We are standing over an abyss. Our climate is changing in ways that imperil us, our fellow animals, other forms of life, and the very Earth itself. Past and present industrial processes have exposed the planet to potentially irrevocable harm. We have entered what the world’s scientific community announced in 2016 as the Anthropocene—an epoch characterized by major geological and ecological changes wrought by human activity (Subcommission on Quaternary Stratigraphy, 2016). Yet despite the evidence, the contours of this abyss are far from clear to many people. How can that be? Shouldn’t something so portentous, and lying directly in front of us, be pretty obvious?
Like scientists in general, climate scholars emphasize the need for patience in undertaking and understanding their work, which relies on the steady accumulation of data. After all, climate is the average of weather. It is history (Chakrabarty, 2014). And, in addition to the complexity of ordinary research, they confront another obstacle: the systematic distortion of climate science by the Anglo media. Wealthy polluters and their servants in public relations feast on occasional, entirely ordinary, scholarly disagreements among climate experts, which are assiduously and duplicitously reported as proof of a putative underlying weakness in the evidence of climate change (Maxwell and Miller, 2016; Lewandowsky et al. 2015: 2). Bourgeois public discourse is dominated by ideologues and pundits for hire. Climate change scientists are rarely invited to their party.1
But while media distortions are central components of the propaganda that fills us with doubt as we confront the abyss, they are only part of the cultural blockade erected by capital against the truth: there is seduction through kindness and affinity as well as bald-faced mendacity.
And sports are complicit in two ways with both climate change itself and our failure to deal with it. On the one hand, they are directly responsible for significant carbon footprints and ecological crimes,2 via stadium construction and energy use, player and spectator travel, animal mistreatment, and media coverage. They endeavor to legitimize the harm they cause by promoting themselves as good environmental citizens. On the other hand, they accept sponsorship from the supremely craven gas and petroleum industries, thereby imbuing those extractive corporations with a positive image by embedding them within the everyday pleasures of sport. Taken together, such activities amount to serious greenwashing.
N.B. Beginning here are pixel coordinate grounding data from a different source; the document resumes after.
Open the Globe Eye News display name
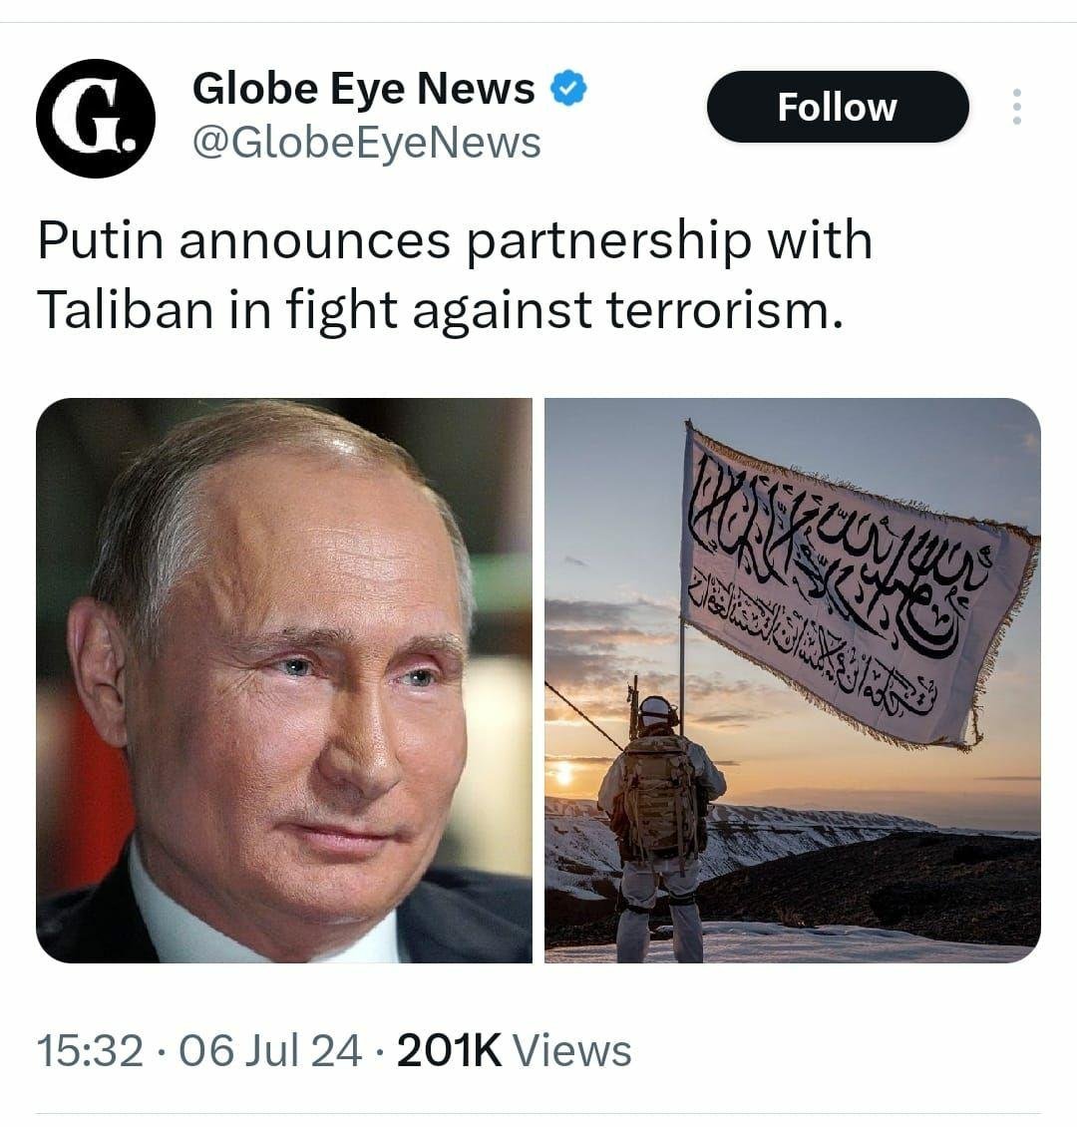Viewport: 1077px width, 1127px height. pos(364,89)
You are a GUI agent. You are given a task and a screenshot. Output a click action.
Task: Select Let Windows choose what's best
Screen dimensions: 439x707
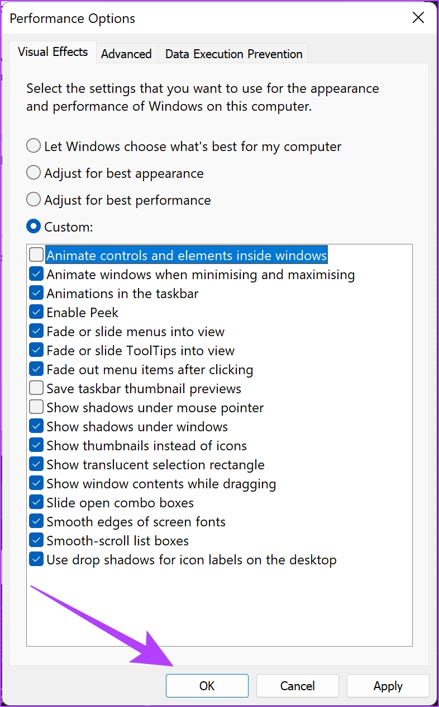pyautogui.click(x=34, y=147)
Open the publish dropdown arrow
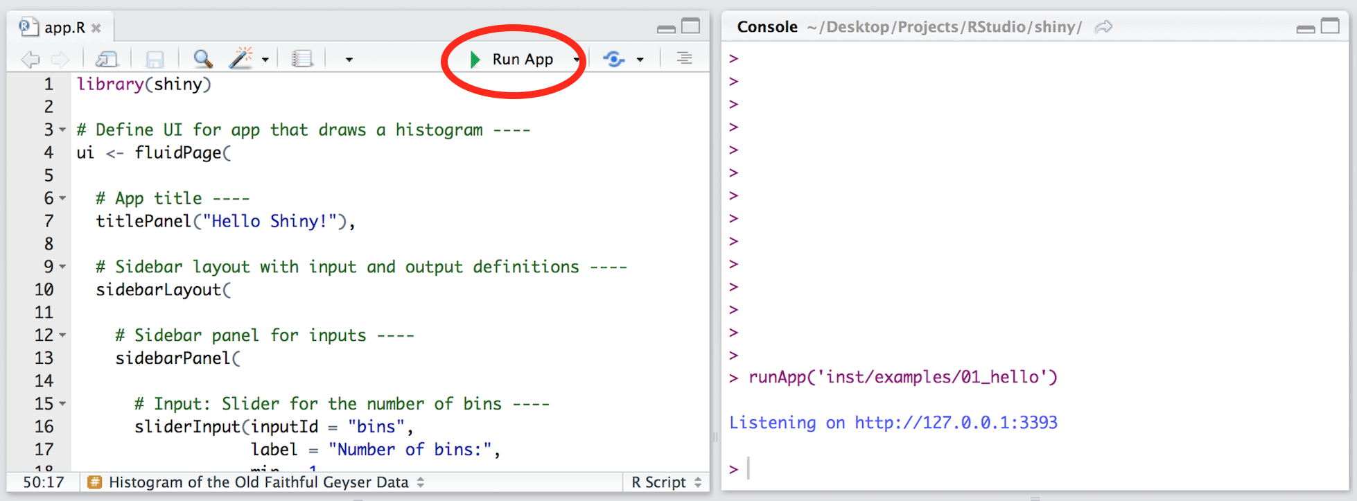 tap(640, 60)
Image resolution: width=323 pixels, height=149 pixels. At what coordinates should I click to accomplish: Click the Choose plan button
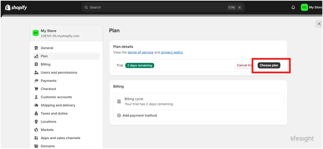click(269, 65)
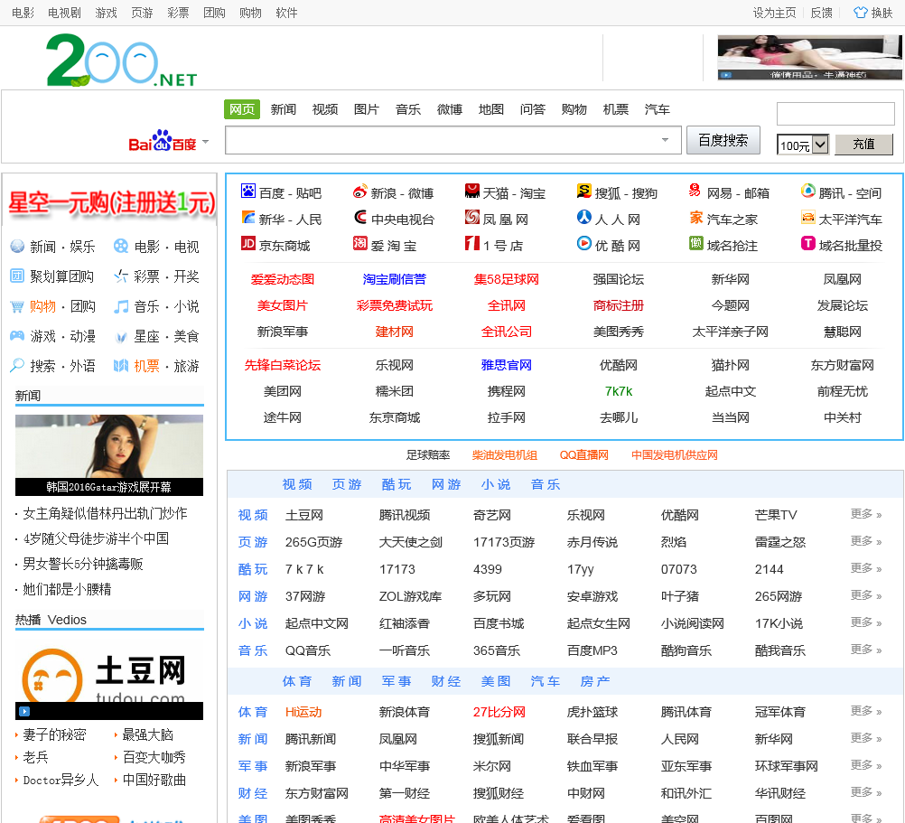This screenshot has height=823, width=905.
Task: Click the JD red icon beside 京东商城
Action: [x=248, y=244]
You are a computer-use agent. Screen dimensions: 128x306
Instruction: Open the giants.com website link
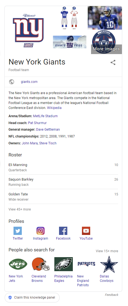pyautogui.click(x=29, y=82)
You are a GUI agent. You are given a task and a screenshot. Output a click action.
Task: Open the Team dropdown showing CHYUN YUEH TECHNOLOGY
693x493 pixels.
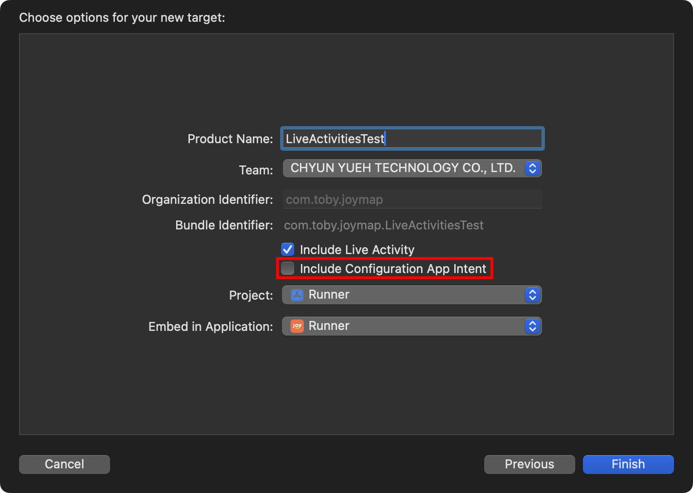403,168
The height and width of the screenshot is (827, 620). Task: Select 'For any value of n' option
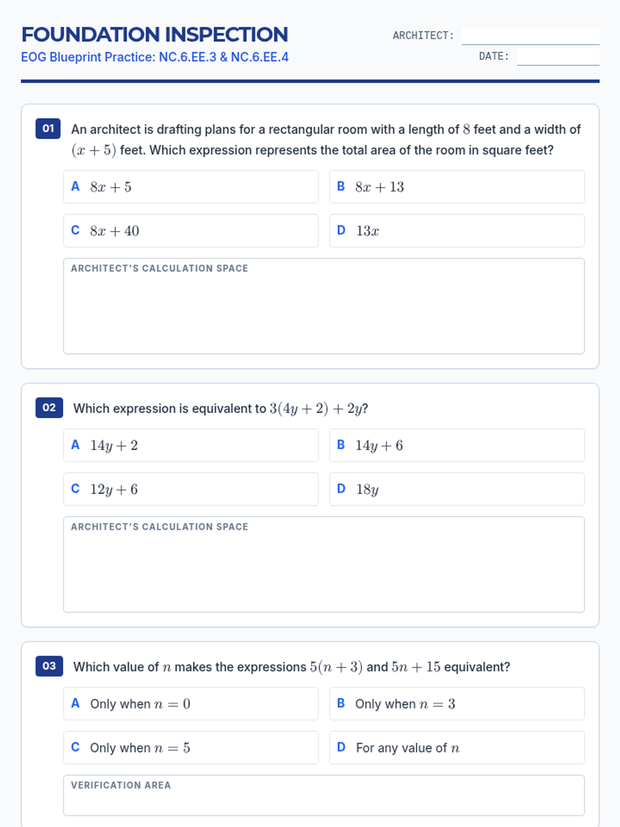(x=457, y=747)
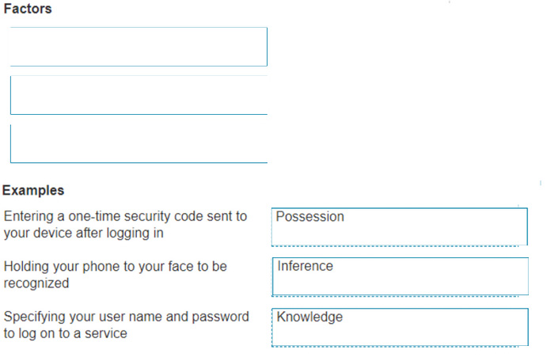Pick the Knowledge answer tile
This screenshot has width=554, height=361.
point(400,328)
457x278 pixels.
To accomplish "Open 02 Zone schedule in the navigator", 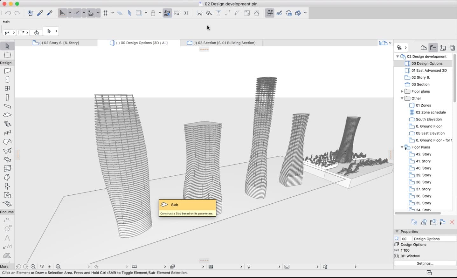I will click(x=431, y=112).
So sports leave their own ecological mark and provide symbolic cover for more significant polluters—a dual problem. As we’ll see, several groups stand against these tendencies. Progressive fans and non-governmental organizations (NGOs) resist complicity; scientists disclose its impact; a few journalists report the ensuing controversies; and civil servants broker conflicting stakeholders’ points of view. But before examining the greenwashing of sports, we must understand core terms in the debate.
Philosophy
A complex heritage underpins world views that focus on the interests of human beings (anthropocentrism) versus the planet as a whole (ecocentrism). From anthropocentric perspectives, Bacon avowed four centuries ago that “commerce between the mind of man and the nature of things 
 is more precious than anything on earth” (Bacon, 1620) and Descartes argued that “reason or good sense 
 exists whole and complete in each of us, 
 the only thing that makes us men and distinguishes us from the lower animals” (Descartes, 2007: 1). A century later, Kant also regarded people as uniquely important because they were conscious of themselves and their place in the world. As a consequence, “through rank and dignity” they were “an entirely different being from things, such as irrational animals, with which one can do as one like” (Kant, 2006: 15).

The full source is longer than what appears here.